** start of RECORDS SUPPLIED **

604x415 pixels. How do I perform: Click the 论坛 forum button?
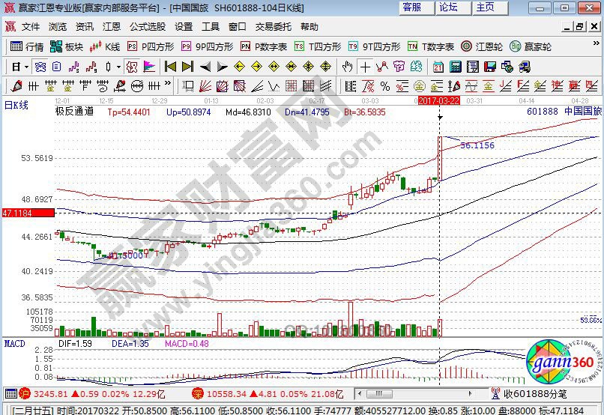pyautogui.click(x=448, y=7)
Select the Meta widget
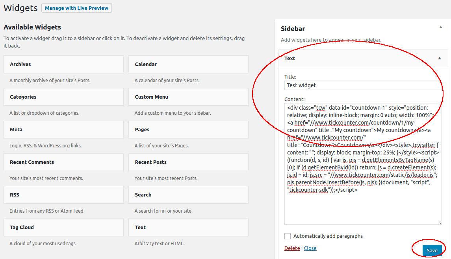 coord(63,130)
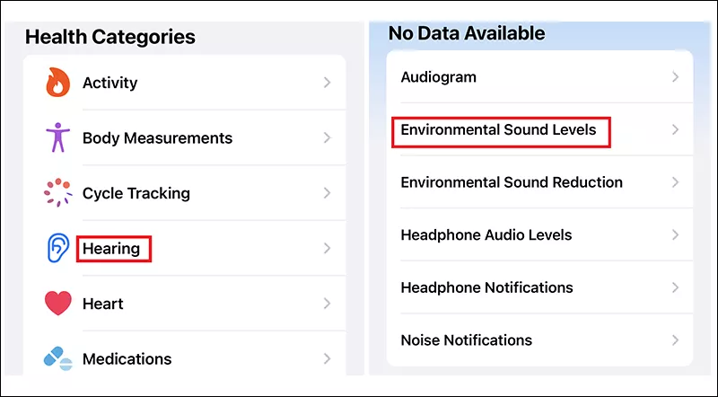Tap the Activity flame icon
This screenshot has width=718, height=397.
click(57, 83)
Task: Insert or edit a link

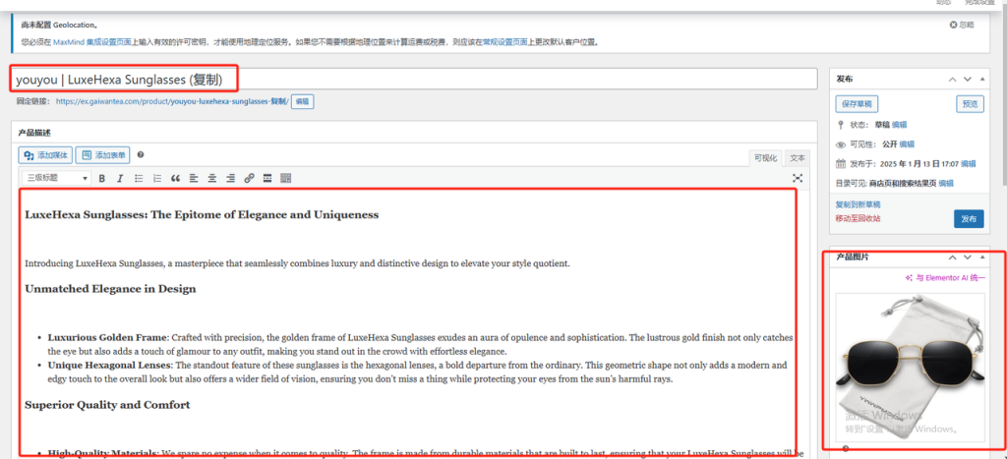Action: (x=249, y=178)
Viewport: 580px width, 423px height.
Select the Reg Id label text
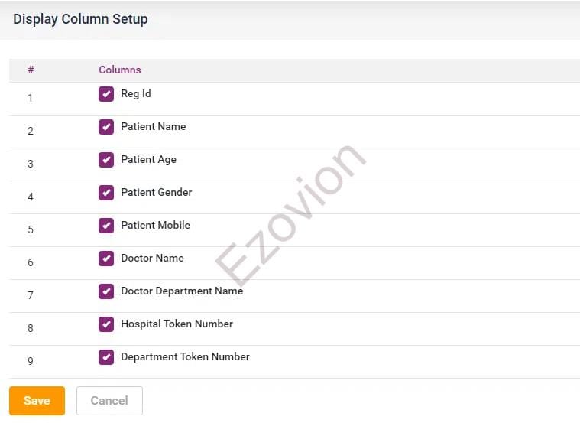(136, 94)
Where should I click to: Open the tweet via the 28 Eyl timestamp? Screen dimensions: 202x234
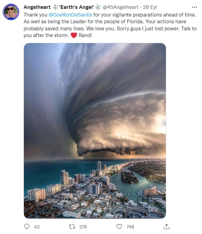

** end of RECORDS SUPPLIED **

SHORT EXERCISE:
Copy these lines word for word, leaving out the pictures.

OUTPUT FOR THIS TASK:
604x415 pixels. How do I perform: Click the 论坛 forum button?
pyautogui.click(x=448, y=7)
Select the Meta widget
 coord(63,130)
Tap the Activity flame icon
This screenshot has width=718, height=397.
click(57, 83)
Task: Insert or edit a link

Action: (x=249, y=178)
Viewport: 580px width, 423px height.
Select the Reg Id label text
(136, 94)
Where should I click to: Open the tweet via the 28 Eyl timestamp? Screen dimensions: 202x234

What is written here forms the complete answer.